Poets of John Company/On the Abolition of Sattee

HENRY DEROZIO.

1809–1831.

On the Abolition of Sattee.

Red from his chambers came the morning sun
And frowned, dark Ganges, on thy fatal 'shore.
Journeying on high; but when the day was done
He set in smiles, to rise in blood no more.
Hark! heard ye not? the widow's wail is over;
No more the flames from impious pyres ascend.
See Mercy, now primeval peace restore.
While pagans glad the arch ethereal rend,
For India hails at last, her father and her friend.

Back to its cavern ebbs the tide of crime.
There fettered, locked, and powerless it sleeps;
And History bending o'er the page of time.
Where many a mournful record still she keeps,
The widowed Hindoo's fate no longer weeps;
The priestly tyrant's cruel charm is broken.
And to his den alarmed the monster creeps;
The charm that mars his mystic spell is broken.
O'er all the land 'tis spread: he trembles at the token.

Bentinck, be thine the everlasting meed!
The heart's full homage still is virtue's claim.
And 'tis the good man's ever honoured deed
Which gives an immortality to fame:
Transient and fierce, though dazzling is the flame
That glory lights upon the wastes of war:
Nations unborn shall venerate thy name,
A triumph than the conqueror's mightier far,
Thy memory shall be blessed as is the morning star.


He is the friend of man who breaks the seal
The despot custom sets in deed and thought,
He labours generously for human weal
Who holds the omnipotence of fear as naught;
The winged mind will not to earth be brought,
'Twill sink to clay if it imprisoned be;
For 'tis with high immortal longings fraught.
And these are dimmed or quenched eternally,
Until it feels the hand that sets its pinions free.
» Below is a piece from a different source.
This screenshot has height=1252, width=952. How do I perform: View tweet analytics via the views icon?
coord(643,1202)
And woman hath endured, and still endures
Wrong, which her weakness and her woes should shield,
The slave and victim of the treacherous lures
Which wily arts, to man, the tyrant yield:
And here the sight of star, or flower, or field;
Or bird that journeys through the sunny air,
Or social bliss from woman has been sealed,
To her, the sky is dark, the earth is bare.
And Heaven's most hallowed breath pronounced forbidden fare.
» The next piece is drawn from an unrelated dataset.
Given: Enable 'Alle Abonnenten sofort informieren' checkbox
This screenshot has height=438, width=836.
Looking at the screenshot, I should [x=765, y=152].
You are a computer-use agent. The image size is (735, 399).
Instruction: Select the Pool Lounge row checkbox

But with prophetic ken, dispelling fears
Which haunt the mind that dwells on nature's plan.
The Bard beholds through mists of coming years
A rising spirit speaking peace to man,
The storm is passing, and the Rainbow's span
Stretcheth from North to South: the ebon car
Of darkness rolls away: the breezes fan
The infant dawn, and morning's herald star
Comes trembling into day: O! can the Sun be far?